**Exercise description:**
Using the records below, filter out every line that lacks "Like" and copy the rest.

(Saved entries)
= = = = = = =
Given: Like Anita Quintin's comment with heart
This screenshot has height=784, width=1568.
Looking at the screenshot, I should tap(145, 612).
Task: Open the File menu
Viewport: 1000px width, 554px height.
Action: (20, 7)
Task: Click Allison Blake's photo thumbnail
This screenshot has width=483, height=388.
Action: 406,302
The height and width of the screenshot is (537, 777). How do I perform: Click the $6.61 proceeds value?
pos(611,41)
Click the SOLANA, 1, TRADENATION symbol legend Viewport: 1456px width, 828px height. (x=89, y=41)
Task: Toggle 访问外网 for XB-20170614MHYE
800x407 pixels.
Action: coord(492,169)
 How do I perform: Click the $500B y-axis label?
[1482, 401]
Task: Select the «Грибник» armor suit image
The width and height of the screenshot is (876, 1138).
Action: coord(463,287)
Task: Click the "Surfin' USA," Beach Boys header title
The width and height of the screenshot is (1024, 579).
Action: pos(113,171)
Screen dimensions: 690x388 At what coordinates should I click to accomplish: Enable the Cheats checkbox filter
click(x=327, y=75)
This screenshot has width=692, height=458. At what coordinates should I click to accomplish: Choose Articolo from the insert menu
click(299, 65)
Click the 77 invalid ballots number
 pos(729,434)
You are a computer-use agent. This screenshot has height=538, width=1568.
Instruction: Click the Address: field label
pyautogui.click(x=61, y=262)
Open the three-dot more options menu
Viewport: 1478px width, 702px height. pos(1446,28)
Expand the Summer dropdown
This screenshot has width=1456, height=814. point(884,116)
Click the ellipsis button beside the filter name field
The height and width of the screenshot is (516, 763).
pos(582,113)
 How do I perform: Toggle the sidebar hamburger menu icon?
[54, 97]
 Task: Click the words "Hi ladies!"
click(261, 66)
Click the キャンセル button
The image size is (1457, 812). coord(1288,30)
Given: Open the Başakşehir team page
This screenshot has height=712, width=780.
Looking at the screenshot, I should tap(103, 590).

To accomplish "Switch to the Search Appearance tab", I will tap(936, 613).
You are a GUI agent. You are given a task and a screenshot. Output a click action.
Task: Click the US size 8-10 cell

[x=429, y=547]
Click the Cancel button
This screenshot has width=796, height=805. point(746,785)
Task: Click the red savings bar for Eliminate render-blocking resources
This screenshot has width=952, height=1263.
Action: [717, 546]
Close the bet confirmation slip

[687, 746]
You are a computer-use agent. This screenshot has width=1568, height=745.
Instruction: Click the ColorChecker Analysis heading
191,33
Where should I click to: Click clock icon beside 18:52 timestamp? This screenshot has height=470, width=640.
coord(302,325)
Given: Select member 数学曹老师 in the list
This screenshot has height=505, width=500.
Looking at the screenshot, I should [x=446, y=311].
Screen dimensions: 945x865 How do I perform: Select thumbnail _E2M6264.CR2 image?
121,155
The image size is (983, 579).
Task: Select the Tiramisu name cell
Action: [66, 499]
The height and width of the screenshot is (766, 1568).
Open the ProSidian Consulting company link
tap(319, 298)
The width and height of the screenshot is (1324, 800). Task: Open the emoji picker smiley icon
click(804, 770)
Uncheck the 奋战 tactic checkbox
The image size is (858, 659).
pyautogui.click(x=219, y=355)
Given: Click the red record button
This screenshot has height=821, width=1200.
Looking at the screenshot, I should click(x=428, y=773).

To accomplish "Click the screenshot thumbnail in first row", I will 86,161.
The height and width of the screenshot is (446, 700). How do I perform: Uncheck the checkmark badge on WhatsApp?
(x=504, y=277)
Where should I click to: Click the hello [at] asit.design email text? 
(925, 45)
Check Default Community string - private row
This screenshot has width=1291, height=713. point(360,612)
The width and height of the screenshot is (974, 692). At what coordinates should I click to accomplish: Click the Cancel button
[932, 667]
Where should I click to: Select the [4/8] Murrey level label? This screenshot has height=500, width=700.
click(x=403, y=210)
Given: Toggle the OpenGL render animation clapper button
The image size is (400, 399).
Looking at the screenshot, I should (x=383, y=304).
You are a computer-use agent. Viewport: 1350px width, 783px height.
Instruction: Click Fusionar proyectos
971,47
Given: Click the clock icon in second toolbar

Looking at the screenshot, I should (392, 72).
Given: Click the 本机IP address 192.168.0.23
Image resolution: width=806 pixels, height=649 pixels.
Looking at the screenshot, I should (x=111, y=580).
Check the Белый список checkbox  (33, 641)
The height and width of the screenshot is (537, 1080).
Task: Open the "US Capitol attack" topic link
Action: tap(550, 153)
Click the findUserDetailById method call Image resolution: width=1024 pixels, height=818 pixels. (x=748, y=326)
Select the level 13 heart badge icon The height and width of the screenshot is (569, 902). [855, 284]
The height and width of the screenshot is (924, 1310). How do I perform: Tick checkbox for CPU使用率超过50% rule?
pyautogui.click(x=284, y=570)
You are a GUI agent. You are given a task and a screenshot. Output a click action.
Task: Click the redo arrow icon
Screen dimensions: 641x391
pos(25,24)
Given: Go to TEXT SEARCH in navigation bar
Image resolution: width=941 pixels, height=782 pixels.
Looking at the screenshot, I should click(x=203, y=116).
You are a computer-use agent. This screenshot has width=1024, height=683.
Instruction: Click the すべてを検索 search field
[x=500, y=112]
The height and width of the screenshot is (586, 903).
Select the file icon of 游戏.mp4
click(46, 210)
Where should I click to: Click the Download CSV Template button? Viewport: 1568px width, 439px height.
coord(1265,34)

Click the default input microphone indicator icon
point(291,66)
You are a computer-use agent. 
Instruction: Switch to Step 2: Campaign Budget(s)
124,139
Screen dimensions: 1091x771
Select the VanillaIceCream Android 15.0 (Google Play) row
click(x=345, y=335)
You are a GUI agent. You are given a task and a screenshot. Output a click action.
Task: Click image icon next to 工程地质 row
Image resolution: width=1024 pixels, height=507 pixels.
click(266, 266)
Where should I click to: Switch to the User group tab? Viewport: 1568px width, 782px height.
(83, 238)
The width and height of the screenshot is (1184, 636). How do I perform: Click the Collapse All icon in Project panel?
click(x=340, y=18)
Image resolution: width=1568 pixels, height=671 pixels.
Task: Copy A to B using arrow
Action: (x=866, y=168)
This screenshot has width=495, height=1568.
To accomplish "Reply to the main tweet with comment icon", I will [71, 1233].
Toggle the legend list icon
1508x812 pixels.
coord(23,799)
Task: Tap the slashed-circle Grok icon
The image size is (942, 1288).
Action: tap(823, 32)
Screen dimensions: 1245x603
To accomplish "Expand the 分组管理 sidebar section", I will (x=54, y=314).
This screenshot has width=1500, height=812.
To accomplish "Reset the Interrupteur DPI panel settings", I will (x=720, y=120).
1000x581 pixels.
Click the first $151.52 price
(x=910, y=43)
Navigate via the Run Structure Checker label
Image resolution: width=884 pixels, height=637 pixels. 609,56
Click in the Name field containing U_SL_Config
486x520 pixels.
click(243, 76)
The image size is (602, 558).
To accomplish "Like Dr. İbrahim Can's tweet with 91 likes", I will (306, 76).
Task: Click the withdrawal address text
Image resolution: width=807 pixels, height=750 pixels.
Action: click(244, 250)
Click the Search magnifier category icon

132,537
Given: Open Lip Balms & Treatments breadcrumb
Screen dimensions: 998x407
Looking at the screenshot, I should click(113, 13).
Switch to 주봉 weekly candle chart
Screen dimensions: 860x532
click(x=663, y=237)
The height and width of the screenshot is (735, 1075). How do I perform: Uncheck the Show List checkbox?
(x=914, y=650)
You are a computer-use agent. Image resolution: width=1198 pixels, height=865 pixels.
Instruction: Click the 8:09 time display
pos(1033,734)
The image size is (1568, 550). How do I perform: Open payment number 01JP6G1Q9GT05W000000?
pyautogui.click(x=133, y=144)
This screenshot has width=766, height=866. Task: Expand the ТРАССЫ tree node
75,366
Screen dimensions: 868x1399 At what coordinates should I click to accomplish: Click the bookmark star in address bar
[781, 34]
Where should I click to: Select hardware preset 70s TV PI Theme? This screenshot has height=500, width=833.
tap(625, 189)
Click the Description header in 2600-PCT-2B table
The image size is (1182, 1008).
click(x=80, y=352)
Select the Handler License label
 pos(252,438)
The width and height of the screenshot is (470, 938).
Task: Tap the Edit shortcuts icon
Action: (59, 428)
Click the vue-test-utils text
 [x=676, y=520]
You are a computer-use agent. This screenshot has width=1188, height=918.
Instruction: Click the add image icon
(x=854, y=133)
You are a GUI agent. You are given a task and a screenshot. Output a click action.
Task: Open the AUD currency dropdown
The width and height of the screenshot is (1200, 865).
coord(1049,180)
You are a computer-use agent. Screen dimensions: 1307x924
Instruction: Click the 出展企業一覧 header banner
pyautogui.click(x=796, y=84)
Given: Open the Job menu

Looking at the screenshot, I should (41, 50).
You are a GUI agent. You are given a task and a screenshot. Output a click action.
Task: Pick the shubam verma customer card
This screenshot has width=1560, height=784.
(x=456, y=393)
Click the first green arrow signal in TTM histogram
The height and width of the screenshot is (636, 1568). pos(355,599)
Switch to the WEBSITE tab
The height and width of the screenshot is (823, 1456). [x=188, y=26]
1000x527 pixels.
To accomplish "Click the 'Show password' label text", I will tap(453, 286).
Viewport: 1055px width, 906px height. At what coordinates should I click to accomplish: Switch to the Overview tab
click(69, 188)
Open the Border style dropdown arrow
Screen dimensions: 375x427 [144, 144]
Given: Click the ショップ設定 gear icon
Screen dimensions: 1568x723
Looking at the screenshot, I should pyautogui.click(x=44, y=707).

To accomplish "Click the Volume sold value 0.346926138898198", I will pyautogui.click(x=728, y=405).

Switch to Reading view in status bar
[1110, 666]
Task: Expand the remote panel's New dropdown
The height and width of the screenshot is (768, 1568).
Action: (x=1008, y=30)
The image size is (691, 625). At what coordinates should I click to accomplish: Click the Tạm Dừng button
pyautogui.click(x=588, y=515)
= = = = = = =
**Finished exercise:**
Given: Like Anita Quintin's comment with heart
To accomplish "Like Dr. İbrahim Can's tweet with 91 likes", I will (306, 76).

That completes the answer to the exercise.